APC MNIST Training Example

This notebook is a compact, notebook-first APC training walkthrough for MNIST.

Design choices are intentionally fixed to keep code short:

  • Binomial data distribution

  • Conv-PC encoder

  • NN decoder

  • AdamW optimizer

  • MultiStepLR scheduler (milestones at 66% and 90%)

  • Training progress printed only at 10%, 20%, …, 100%

  • Inline metrics and reconstructions only (no checkpoint/JSON/image file outputs)

Imports

We keep imports explicit so you can quickly see which pieces handle modeling, training, and visualization.

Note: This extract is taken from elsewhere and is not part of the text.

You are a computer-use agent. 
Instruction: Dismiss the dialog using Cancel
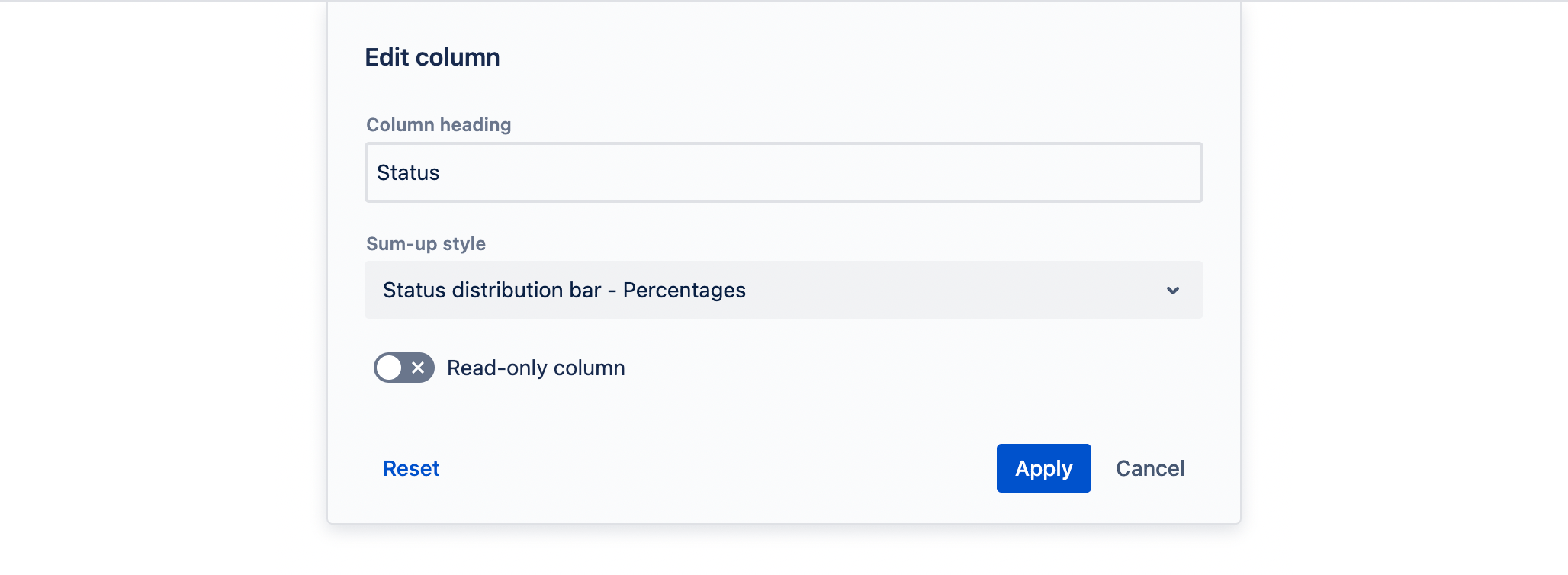[1150, 468]
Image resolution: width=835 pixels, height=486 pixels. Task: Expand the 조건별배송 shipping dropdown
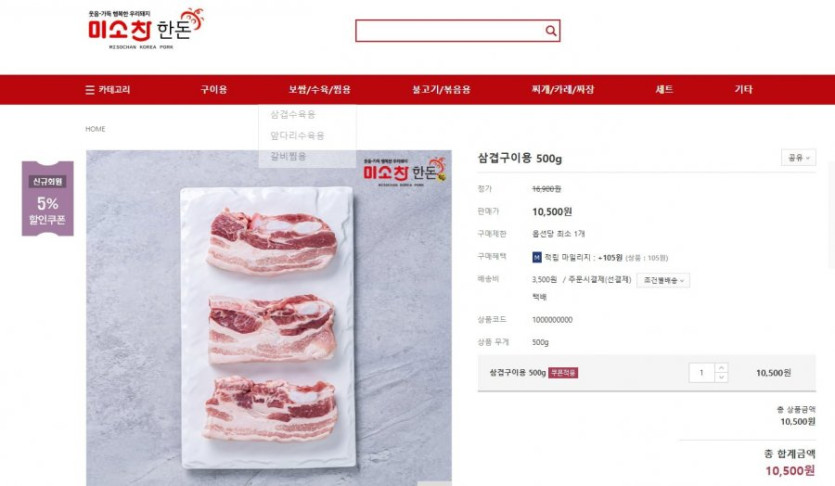pyautogui.click(x=663, y=280)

  • Standard library: lightweight config and serialization helpers

  • PyTorch + Lightning Fabric: tensor ops and runtime orchestration

  • SPFlow APC modules: encoder/decoder/model/loss tooling

  • Torchvision + plotting stack: data loading and inline analysis

[35]:
from __future__ import annotations

# Standard-library helpers for config handling and lightweight reporting.
import json
import math
from dataclasses import asdict, dataclass
from pathlib import Path

# Core scientific stack used throughout the notebook.
import matplotlib.pyplot as plt
import pandas as pd
import torch
from torch import nn
from torch.optim import AdamW, Optimizer
from torch.optim.lr_scheduler import MultiStepLR
from torch.utils.data import DataLoader, random_split

# APC/SPFlow model components.
from spflow.modules.leaves import Binomial, Normal
from spflow.modules.leaves.leaf import LeafModule
from spflow.zoo.apc.config import ApcConfig, ApcLossWeights
from spflow.zoo.apc.decoders import NeuralDecoder2D
from spflow.zoo.apc.encoders.convpc_joint_encoder import ConvPcJointEncoder
from spflow.zoo.apc.model import AutoencodingPC
from spflow.zoo.apc.train import evaluate_apc

# Runtime orchestration and dataset transforms/utilities.
import lightning as L
from torchvision import datasets, transforms
from torchvision.utils import make_grid

Defaults

A single dataclass holds all fixed tutorial settings so runs stay reproducible and easy to modify.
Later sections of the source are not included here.